そんな僕の態度を知ってか?智くんが、いつも助けてくれる。

(ほかのヤツに翔ちゃんが助けられるなんて!おれからしたらあり得ねえもん!)



初めて助けられたのは、いつだったかな?
幼稚園児の頃が最初かな?

それとも…もっと前?

(おれ的には翔ちゃんが生まれた時からずっと守ってるつもりだけど?)


智くんには僕が小さい頃から何かと助けてもらってるけど、僕がパニックに陥って助けられたのは…おそらくあれがそうだとおもう。

あの日もこんなふうに追い詰められたんだ。

今回と違うのは、女の子数人に囲まれ責められたってことだ。

今回同様…どんどん壁際に追いやられた。

たしか、その中の誰かが僕に告白してくれたんだけど、僕は智くんがすきなわけで…だけどその事を言えるはずもなく黙っていたら、いつの間にか囲まれてた…気がする。

智くんのことが好きだとは言わなければいいのか?
好きな人がいると伝えたらわかってもらえるのか?
そうおもって伝えたんだ。

『僕は、好きな人がいるから…君とは付き合えない。』

と、恥ずかしさもあったし、なんでこんなことを名前も知らない女の子にわざわざ教えてやらないとダメなのか?という気持ちが働いて、おもっていた以上に小さな声だった。

(この時…おれ一瞬時が止まったもんな。翔ちゃんには好きな人がいるのか…告る前から、おれ失恋?てさ。

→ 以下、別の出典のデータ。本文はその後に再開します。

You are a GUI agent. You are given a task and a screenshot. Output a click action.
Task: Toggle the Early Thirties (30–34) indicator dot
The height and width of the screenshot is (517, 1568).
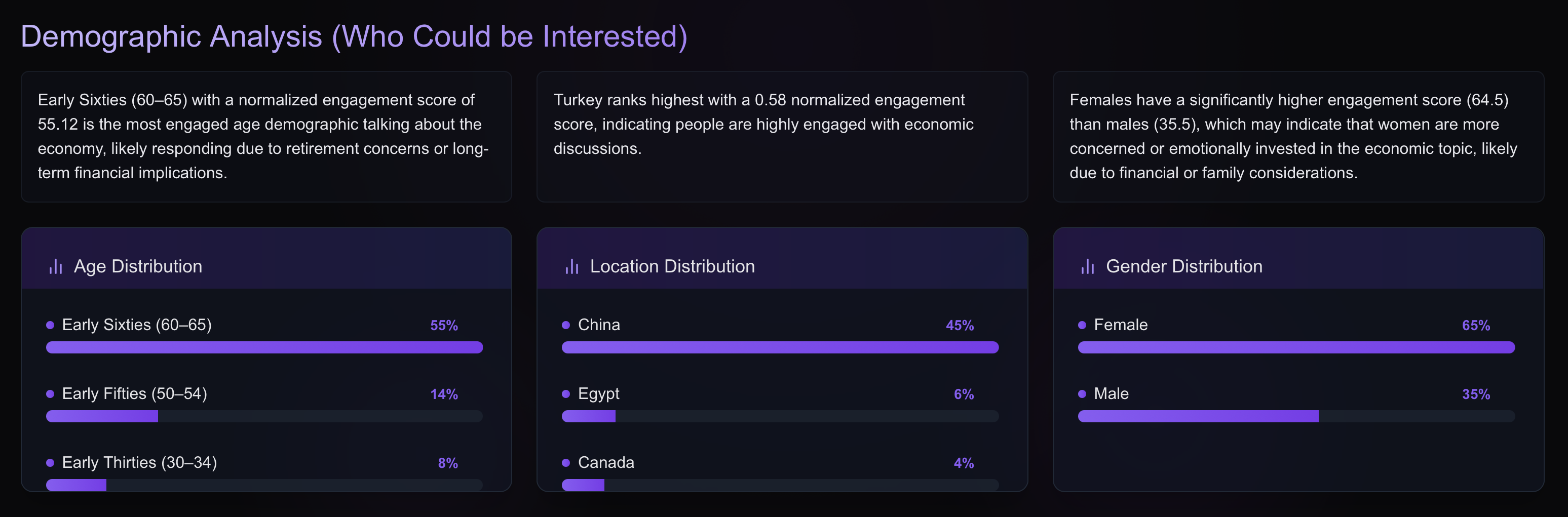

)


そしてそう言い終わるか終わらないかのタイミングで肩を抑えられ、数人の女の子たちが凄く近くに居て女の子特有のニオイとかも嫌で思考が停止して動きがフリーズした。

気がついたら保健室のベッドのうえで傍には智くんが居た。

智くんが居てくれたことに安堵して僕は泣いてしまった。

(保健室まで運ぶのさすがに大変だったけど、意識がない翔ちゃんをなんとかしなきゃ!ってなんとか運んで、保健医の先生も「様子を見ましょう。」しか言わねえから不安だったな。でも目覚めてくれてホッとしたし、おれを見て泣いちゃう翔ちゃんめちゃくちゃかわいかったなぁ♡)



あとから聞いた話では僕は女の子たちに囲まれて肩を掴まれた瞬間に、倒れたらしく女の子たちも驚いたみたいだ。

智くんは、わーわー騒いでる中心に僕が居るのを目にして助けてくれたらしい。

担いでくれたのか?
いわゆる…お姫様抱っこをしてくれたのか?は教えてくれなかったけど、これものちに僕に告白した女の子が謝りに来てくれて「大野さん?って人が櫻井くんをひょいってお姫様抱っこして保健室に運んでたよ。」と教えてくれた。

ちょっと小っ恥ずかしかったのと、残念な気持ちにもなった。
記憶がある時にされたら僕はどうなっちゃうんだろ?

僕が泣いてるのを見た先生はお迎えに来てもらおうと連絡したようだった。

ただ僕のママとパパには連絡がつかず機転効かせた智くんが、おばさんに連絡するようにお願いして、優しいおばさんがお迎えに来てくれたんだ。